Random tools I've found interesting

Bryce Harrington bryce.harrington at canonical.com
Thu Mar 5 19:52:10 UTC 2020

As followup to our retrospective, this past year I've found and played
with several tools, that I thought might be worth show-and-telling
about, and given our corona-sprint we're in will do so via email:

== so-trello ==

This CLI allows programmatic interaction with Trello boards.  It was
written by our own Kernel team's Andy Whitcroft.

This looks like it could be handy for bulk operations, cronned/automated
card update tasks, and the like.

So-trello can be downloaded from the snap store
(https://snapcraft.io/so-trello), or installed directly:

  $ sudo snap install so-trello

== LXD Login ==

I'm always looking for ways to improve my user experience with lxc
containers.  Logging in has always felt a bit baroque, so I've been
scouring for simpler solutions.  I found out that LXD supports
'aliases', and that you can construct a login alias, which works pretty

  $ lxc alias add login 'exec @ARGS@ --mode interactive -- bash -xac $@bryce - exec /bin/login -p -f '

(The trailing space after the -f is important).  Replace 'bryce' with
'ubuntu' or whatever username you use in your containers.
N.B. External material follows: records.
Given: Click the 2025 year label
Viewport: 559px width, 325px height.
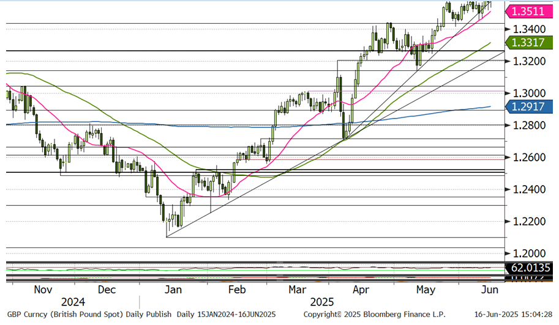Looking at the screenshot, I should tap(321, 302).
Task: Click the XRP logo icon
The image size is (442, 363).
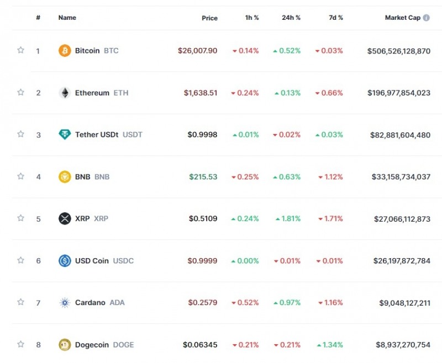Action: click(x=65, y=218)
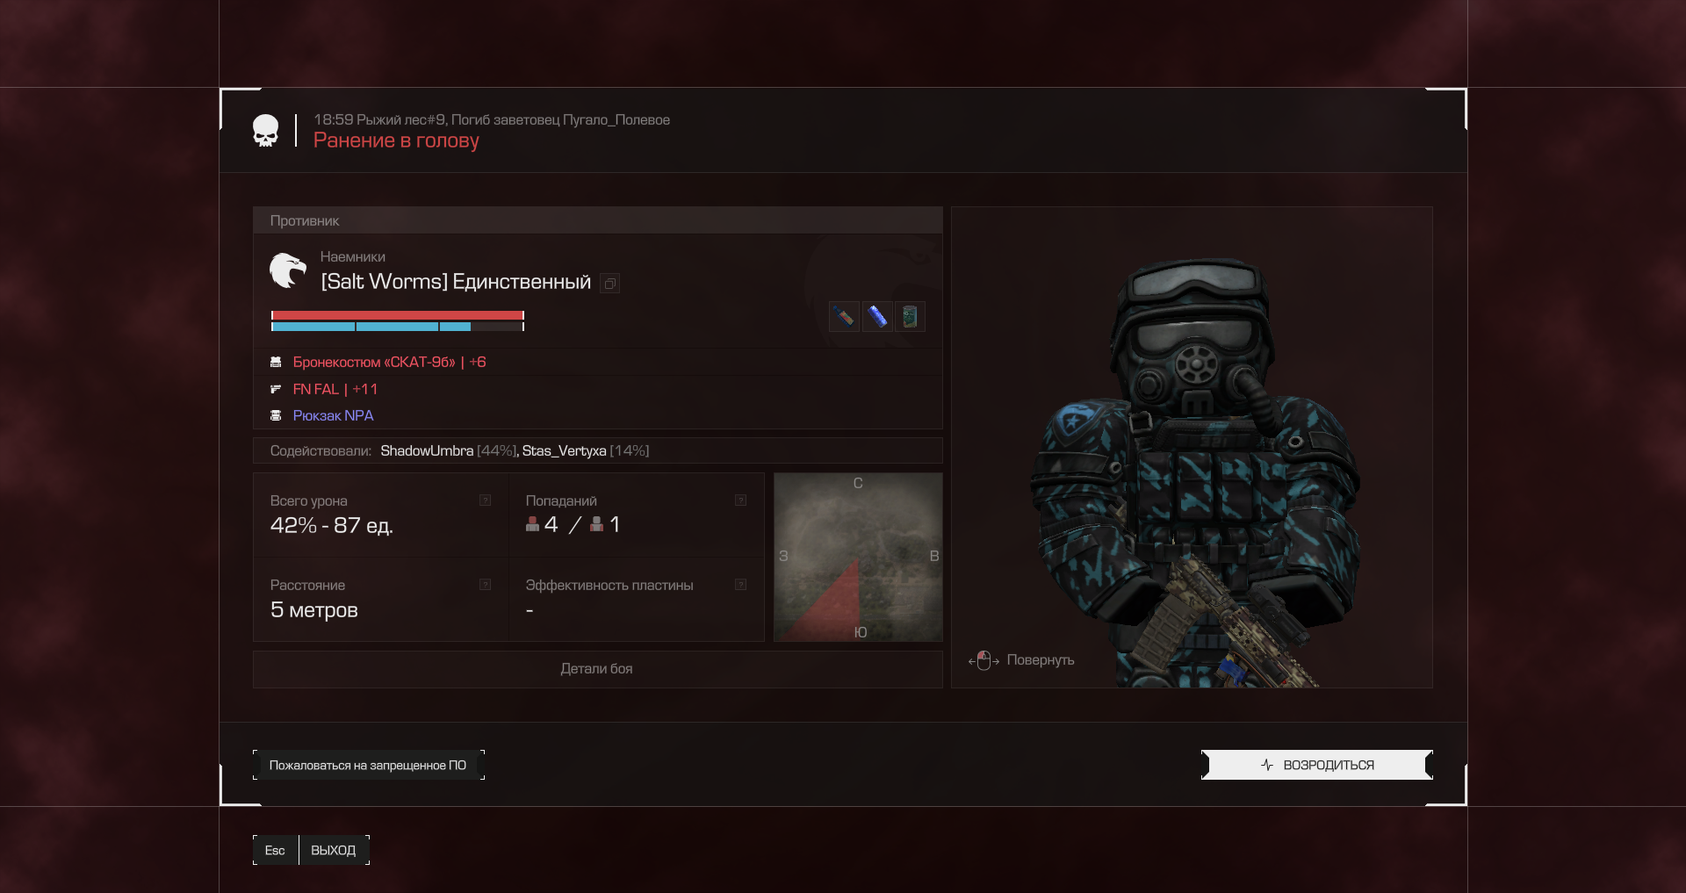
Task: Click the green canister item icon
Action: [910, 316]
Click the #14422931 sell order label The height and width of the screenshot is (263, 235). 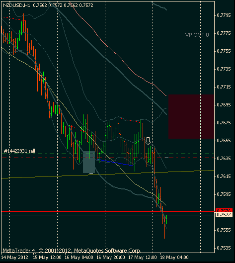coord(19,151)
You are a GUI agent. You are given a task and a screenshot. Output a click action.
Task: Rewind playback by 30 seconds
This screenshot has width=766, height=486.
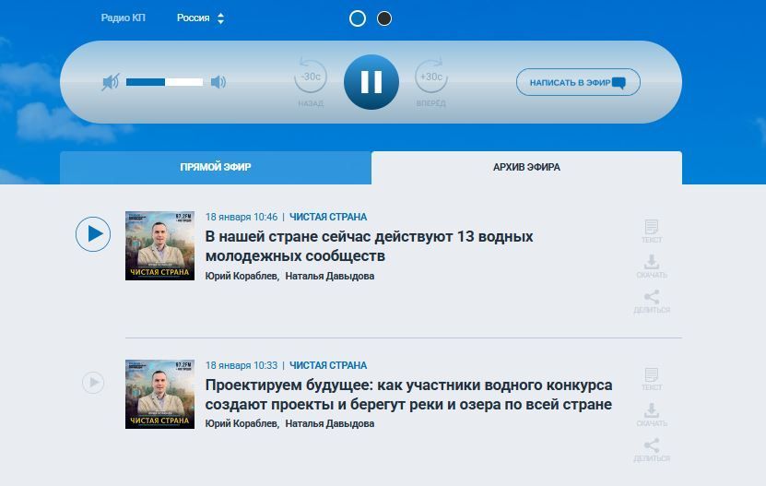tap(311, 77)
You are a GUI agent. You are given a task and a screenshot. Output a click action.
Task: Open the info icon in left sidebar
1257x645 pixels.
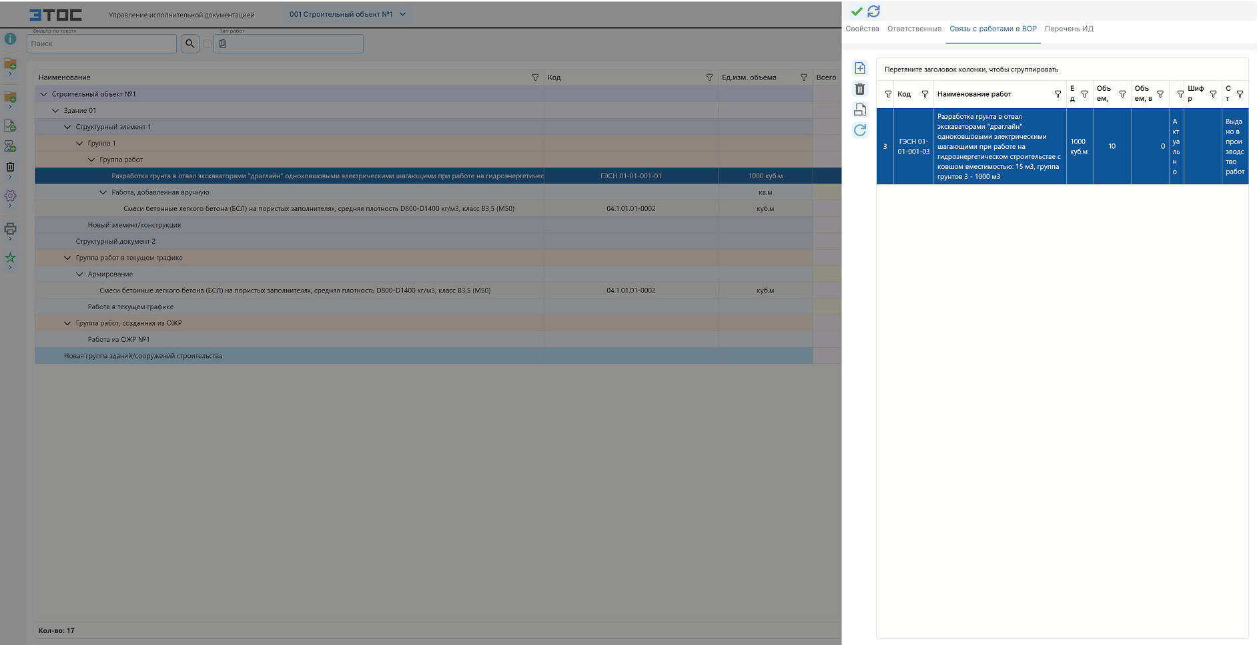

Unfortunately, it still requires running `script /dev/null` after
logging in... would love to figure out how to eliminate that step.

Bonus, here's an alias to make a prettier lxc listing:

  $ lxc alias add ls 'list -c ns4,user.comment:comment'

If I'm late to the party and y'all already know about lxd aliases, well
boo, but show me *your* aliases!  (And we should add this to starter

== YAML Parser for Bash scripts - yaml.sh ==

I like YAML and I like writing in Bash, but the two don't fit together
naturally.  Scouring the web for solutions, I found AdrianDC's yaml.sh
which reads a YAML file and registers its parameters as prefixed ENV
vars.  Quite handy.

yaml.sh can be downloaded from:

  $ wget https://raw.githubusercontent.com/jasperes/bash-yaml/master/script/yaml.sh

== shellcheck ==

Probably known to all Bash aficionados already, but 'shellcheck' is so
handy worth extra mention.  It runs a lint check on bash scripts to
identify syntax improvements.  Very helpful for catching errors too.

  $ sudo apt-get install shellcheck

== distro-info ==

Another one I'm sure you all already know about, but if not, distro-info
is another handy tool for looking up information about Debian and Ubuntu
releases.  Good way to avoid hardcoding things in your own scripts.

  $ sudo apt-get install distro-info

What's the current development version's codename?

  $ distro-info -d

What's bionic's release number?

  $ distro-info --release --series bionic | cut -d' ' -f1

Is disco still supported?

  $ (distro-info --supported | grep disco) || echo "Nope!"